Los cinco mandamientos para tener una vida plena

Bronnie Ware

Fragmento

Del trópico a la nieve

«No encuentro mis dientes, no encuentro mis dientes .» Esa queja tan familiar llenó la habitación mientras yo intentaba disfrutar de la que esperaba fuera mi tarde de descanso . Dejé sobre la cama el libro que estaba leyendo y fui al salón .

Como era de esperar, allí estaba Agnes, con una mirada al mismo tiempo confusa e inocente y una sonrisa que dejaba a la vista sus encías . Ambas estallamos en una carcajada . La situación ya debería haber perdido su gracia, porque cada pocos días olvidaba dónde había dejado sus dientes, pero lo cierto era que aún nos reíamos .

«Estoy segura de que lo haces solo para que vuelva aquí contigo», le dije riendo mientras me ponía a buscar en los sitios habituales . Fuera, la nieve seguía cayendo, lo que hacía que la casa resultase todavía más cálida y acogedora . «Nada de eso, querida —respondió Agnes, negando insistentemente con la cabeza— . Me los quité antes de la siesta y al despertarme ya no he sido capaz de encontrarlos .» Salvo por el hecho de que estaba perdiendo la memoria, Agnes era más lista que el hambre .

Llevábamos cuatro meses viviendo juntas, desde que respondí a un anuncio que buscaba a una acompañante interna . Como buena australiana que vivía en Inglaterra, había estado trabajando como interna en un bar a cambio del alojamiento, para tener un sitio donde dormir . Lo había pasado bien y hecho buenas migas con otros trabajadores y con los lugareños . Tener experiencia como camarera me resultó muy útil y me permitió encontrar trabajo en cuanto llegué al país . Y, aunque me sentía afortunada por ello, había llegado el momento de cambiar .

Había pasado los dos años anteriores a mi estancia en el extranjero en una isla tropical, igual que las que aparecen en las postales . Tras trabajar más de diez años en la banca, sentía la necesidad de vivir alejada de la rutina cotidiana de lunes a viernes y de nueve a cinco .

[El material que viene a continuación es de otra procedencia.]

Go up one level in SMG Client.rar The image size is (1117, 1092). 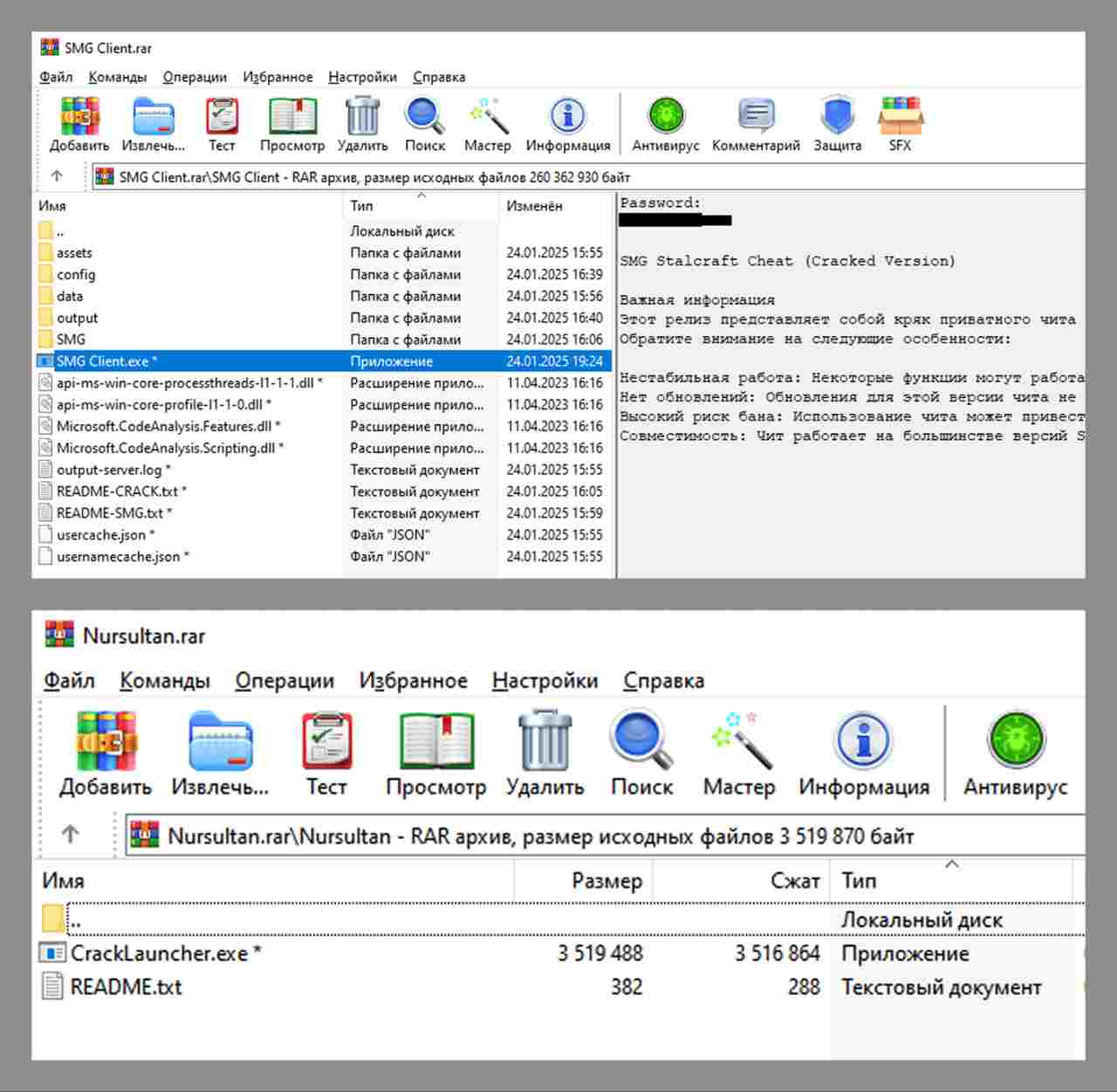pyautogui.click(x=58, y=176)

Junto con una de mis hermanas, nos aventuramos a pasar unas vacaciones en una isla de North Queensland para sacarnos el título de buceadoras de inmersión . Mientras ella se liaba con nuestro monitor, lo cual fue de gran ayuda para que consiguiésemos aprobar el examen, yo subí a una de las montañas de la isla . Durante un descanso sobre un enorme canto rodado que parecía estar apoyado en el cielo y con una sonrisa en los labios, tuve una epifanía . Quería vivir en una isla .

Cuatro semanas después el trabajo en el banco ya era historia, y las pocas pertenencias que no había conseguido vender quedaron almacenadas en un cobertizo en la granja de mis padres . Cogí un mapa y elegí dos islas basándome únicamente en su conveniente ubicación . No sabía nada sobre ellas, aparte de que me gustaba dónde estaban situadas y que en cada una de ellas había un centro turístico . Era la época anterior a internet, cuando cualquiera puede encontrar al instante todo lo que desee saber sobre cualquier cosa . Envié por correo sendas cartas de presentación y puse rumbo al norte, sin saber cuál sería mi destino final . Era el año 1991, unos pocos años antes de que los teléfonos móviles también invadiesen Australia .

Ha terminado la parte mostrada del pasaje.